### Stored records
◆ ◆ ◆ ◆ ◆
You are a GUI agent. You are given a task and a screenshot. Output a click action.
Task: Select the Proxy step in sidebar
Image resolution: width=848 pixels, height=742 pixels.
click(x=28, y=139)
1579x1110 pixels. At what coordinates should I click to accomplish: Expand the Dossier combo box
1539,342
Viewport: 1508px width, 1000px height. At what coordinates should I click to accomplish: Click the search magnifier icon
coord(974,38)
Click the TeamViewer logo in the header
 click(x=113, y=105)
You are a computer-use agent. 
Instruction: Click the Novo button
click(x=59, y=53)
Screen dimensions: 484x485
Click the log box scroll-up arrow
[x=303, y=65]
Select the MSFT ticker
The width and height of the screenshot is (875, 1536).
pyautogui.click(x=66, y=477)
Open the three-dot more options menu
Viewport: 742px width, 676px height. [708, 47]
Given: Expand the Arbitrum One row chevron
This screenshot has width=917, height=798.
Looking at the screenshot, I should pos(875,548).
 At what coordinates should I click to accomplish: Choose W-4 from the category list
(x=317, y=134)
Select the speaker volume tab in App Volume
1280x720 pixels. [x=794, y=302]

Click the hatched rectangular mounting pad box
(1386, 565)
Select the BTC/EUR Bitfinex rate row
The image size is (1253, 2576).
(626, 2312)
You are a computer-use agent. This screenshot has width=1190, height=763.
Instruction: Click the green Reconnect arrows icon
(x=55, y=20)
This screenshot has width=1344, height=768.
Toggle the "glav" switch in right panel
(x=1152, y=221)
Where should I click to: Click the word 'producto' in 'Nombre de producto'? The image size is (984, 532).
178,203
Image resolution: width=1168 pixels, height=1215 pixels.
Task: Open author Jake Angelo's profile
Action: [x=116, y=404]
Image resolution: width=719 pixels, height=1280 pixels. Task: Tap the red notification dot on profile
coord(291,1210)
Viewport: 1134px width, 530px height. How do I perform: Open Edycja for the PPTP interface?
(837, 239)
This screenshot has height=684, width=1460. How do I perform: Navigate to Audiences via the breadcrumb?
◆ ◆ ◆ ◆ ◆
Go through the records above and count every line that includes "agent". Give the number and nothing else.

### ANSWER FOR THE TASK
3